While the gospel is unbelievably Good News, we must not forget that the cross comes before the crown. For a short time, we must walk by faith until at last we are united with Christ and pain and suffering are no more.
3. Accept God’s assignment. Our response to the things that touch our lives, whether they seem insignificant or shake us to the core, matter more than we may think. We know God hates sin and sacrificed His own Son to redeem us from the power it has over us. We find comfort in remembering that God will hold all men accountable for their sin and that justice will be served. And yet, until then, God often uses what we hate to accomplish what He loves; the transformation of sinners to saints, lovers of self to Christ-exalting lovers of God.
Our flesh is tempted to accuse God of being unfair or unkind when circumstances threaten our happiness. We want what we perceive will make our lives easier, happier, or more comfortable-now!
The truth is that resistance to what God has allowed will only serve to make life more difficult. While life is hard, we can trust God’s goodness and commitment to our everlasting joy. When we submit to His authority and invite Him to have His way in our lives, our hearts become quieter and we glorify His Name.
4. Trust God’s wisdom even when nothing makes sense. A quiet heart is content with what God gives, choosing to believe that He has not been too busy ruling the world to notice what is happening in our lives.
Consider Paul who beheld the risen Christ! He had been chosen and called to preach the gospel to the Gentiles, but he never stopped preaching it to himself. God assigned many trials to Paul, causing him at one point to despair of life itself. Finally, locked in a prison cell, he chose to trust God’s wisdom, in spite of his inability to do the very ministry he’d been called to do.
Paul doesn’t show us a downcast man incapacitated by his circumstances but, rather, a man who saw his imprisonment as part of God’s plan for the glory of the gospel. In the darkness of his prison cell, the gospel was his light and joy. When everything else was stripped away, Paul learned that Jesus was enough. And in accepting what God had allowed, Paul redeemed the time by writing letters to the churches, God’s inspired words for those who would believe.
How about you? Do you believe that Jesus is enough for you in your hard place? When we trust His wisdom and love, God will use our hardest circumstances as a platform from which to serve Him.

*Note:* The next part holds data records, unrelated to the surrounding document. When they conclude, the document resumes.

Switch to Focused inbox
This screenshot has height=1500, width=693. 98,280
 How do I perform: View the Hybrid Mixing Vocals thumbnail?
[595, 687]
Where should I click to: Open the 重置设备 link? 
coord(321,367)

The plans we have sometimes seem to be thwarted by circumstances out of our control. But God’s plans cannot be thwarted. He will accomplish His purposes for our lives and for the world. The more we come to know Him, the more we will trust Him. The more we understand the full gospel, the easier it will be to accept the assignments He gives and walk in obedience. And the more we submit to His Lordship, the more we’ll see that what God appoints is exactly what is needed for us to experience every blessing He wants to give us.